> **TASK**: Consider the entries below. Count the lines holding the string "agent" and state the number only.

DATA SECTION Start Marker

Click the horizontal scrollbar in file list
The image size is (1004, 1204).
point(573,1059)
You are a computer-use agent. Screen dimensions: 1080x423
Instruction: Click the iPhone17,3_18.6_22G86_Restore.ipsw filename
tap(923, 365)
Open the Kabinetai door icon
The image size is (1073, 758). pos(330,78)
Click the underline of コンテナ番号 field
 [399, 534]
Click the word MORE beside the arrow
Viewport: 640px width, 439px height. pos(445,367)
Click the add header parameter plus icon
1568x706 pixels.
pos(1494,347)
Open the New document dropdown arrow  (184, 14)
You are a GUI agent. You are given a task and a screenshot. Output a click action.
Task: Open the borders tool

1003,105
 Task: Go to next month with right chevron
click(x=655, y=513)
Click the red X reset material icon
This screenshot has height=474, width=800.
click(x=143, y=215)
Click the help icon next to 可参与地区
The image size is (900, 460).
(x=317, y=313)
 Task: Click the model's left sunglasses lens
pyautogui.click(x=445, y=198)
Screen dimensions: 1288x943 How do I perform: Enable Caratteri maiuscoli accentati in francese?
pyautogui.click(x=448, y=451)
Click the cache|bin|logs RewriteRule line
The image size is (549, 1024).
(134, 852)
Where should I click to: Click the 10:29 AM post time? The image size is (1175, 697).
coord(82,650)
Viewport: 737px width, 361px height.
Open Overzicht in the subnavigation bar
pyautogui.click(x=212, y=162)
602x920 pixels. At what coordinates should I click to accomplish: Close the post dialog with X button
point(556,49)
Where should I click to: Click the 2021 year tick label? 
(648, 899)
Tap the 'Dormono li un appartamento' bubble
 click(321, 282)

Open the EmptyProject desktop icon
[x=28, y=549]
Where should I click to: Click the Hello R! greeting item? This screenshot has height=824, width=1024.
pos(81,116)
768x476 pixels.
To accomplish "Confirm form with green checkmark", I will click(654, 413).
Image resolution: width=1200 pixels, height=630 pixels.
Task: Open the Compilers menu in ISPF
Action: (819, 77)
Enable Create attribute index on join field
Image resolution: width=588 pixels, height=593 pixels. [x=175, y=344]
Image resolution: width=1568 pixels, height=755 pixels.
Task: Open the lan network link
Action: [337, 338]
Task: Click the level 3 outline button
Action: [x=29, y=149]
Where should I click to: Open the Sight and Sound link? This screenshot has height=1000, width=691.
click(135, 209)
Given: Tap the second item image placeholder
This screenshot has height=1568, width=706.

DATA SECTION End Marker

> **ANSWER TO THIS TASK**: 2